De Rossi ha poi continuato la sua analisi in questo modo: "Per fare punti qui devi essere perfetto, non devi concedere niente e se vincono tutte queste partite un motivo ci sarà. Oggi erano feriti nell'orgoglio e hanno fatto una grande partita".
Riguardo i suoi attaccanti, ha affermato: "Abbiamo un parco attaccanti di altre altezze di classifica, hanno atteggiamento positivo e non lesinano impegno e dedizione".

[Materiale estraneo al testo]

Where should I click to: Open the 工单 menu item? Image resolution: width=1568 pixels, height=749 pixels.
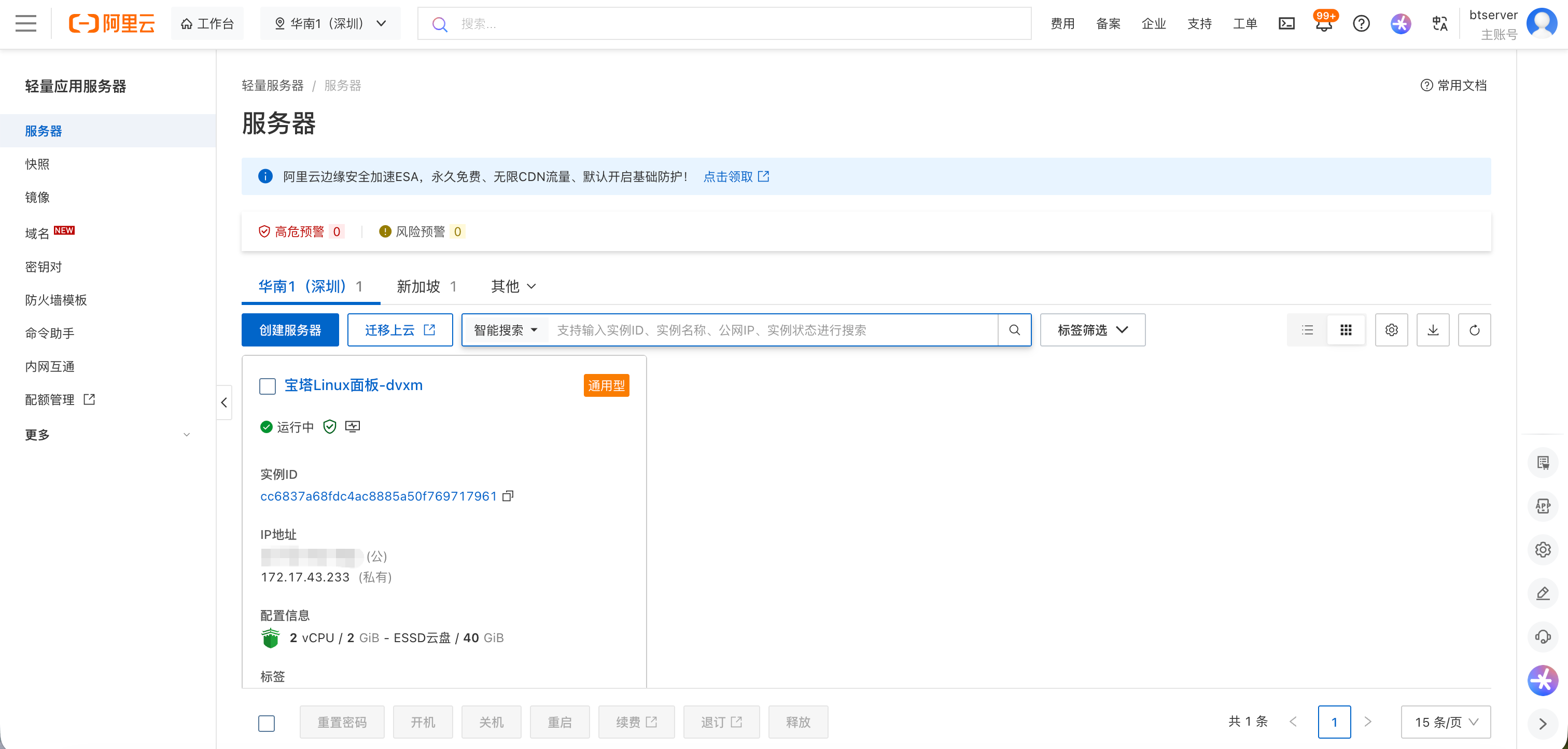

Poi, interrogato su Christian Chivu, suo ex compagno di squadra alla Roma, ha ammesso: "Quando affronti l'Inter è sempre dura, Chivu sta facendo un lavoro incredibile. Ci ho provato a rovinargli la festa stasera, ha ereditato una squadra molto forte ma con un grande gioco li sta conducendo ad un titolo meritato. Non me lo aspettavo, fino a qualche anno fa allenava i giovani e io il collaboratore in Nazionale".
Infine, stuzzicato sul confronto tra la rete di Dimarco e quella di Totti in casa della Sampdoria, ha concluso: "Io il gol di Totti lo lascerei nell'Olimpo dei gol più belli, ma Dimarco ha fatto un grandissimo gol".